WHAT IS BEING ASKED
Report every line of the items below that contains the string "perform", matching case exactly.

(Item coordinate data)

----------------------------------------

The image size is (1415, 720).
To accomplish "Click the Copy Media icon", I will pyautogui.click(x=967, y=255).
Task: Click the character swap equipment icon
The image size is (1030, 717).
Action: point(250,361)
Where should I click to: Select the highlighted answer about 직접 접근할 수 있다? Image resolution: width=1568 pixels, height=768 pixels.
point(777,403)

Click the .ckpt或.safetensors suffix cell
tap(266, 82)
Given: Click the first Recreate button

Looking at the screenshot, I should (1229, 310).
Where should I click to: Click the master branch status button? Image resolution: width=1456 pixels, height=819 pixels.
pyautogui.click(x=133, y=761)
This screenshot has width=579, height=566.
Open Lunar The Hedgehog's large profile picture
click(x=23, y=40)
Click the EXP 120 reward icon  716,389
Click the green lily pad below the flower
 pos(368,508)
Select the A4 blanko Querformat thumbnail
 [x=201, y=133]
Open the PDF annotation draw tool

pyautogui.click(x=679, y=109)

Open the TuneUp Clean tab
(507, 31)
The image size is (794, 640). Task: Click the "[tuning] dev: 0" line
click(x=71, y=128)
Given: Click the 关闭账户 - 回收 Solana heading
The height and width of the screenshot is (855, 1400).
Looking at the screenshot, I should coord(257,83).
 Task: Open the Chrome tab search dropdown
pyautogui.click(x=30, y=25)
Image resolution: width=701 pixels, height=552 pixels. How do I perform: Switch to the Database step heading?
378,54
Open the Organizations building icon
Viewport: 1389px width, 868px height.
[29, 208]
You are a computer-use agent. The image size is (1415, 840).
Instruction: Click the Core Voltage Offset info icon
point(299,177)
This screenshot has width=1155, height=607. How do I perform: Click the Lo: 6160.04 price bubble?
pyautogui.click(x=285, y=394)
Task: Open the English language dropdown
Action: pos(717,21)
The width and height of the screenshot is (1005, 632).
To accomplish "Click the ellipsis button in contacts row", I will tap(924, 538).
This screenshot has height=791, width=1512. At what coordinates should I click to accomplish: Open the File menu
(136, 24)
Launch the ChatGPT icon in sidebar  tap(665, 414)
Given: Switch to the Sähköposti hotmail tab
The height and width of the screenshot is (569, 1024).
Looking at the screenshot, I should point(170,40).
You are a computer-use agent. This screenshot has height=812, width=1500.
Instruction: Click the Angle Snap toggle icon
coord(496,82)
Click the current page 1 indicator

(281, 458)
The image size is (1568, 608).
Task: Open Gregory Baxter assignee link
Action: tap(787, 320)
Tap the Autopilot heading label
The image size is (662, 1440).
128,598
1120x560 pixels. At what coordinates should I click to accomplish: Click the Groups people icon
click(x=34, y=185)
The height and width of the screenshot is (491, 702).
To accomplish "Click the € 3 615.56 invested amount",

----------------------------------------

THE RESPONSE
Image resolution: width=701 pixels, height=552 pixels. How do I perform: Switch to the Database step heading?
This screenshot has width=1155, height=607. How do I perform: Click the Lo: 6160.04 price bubble?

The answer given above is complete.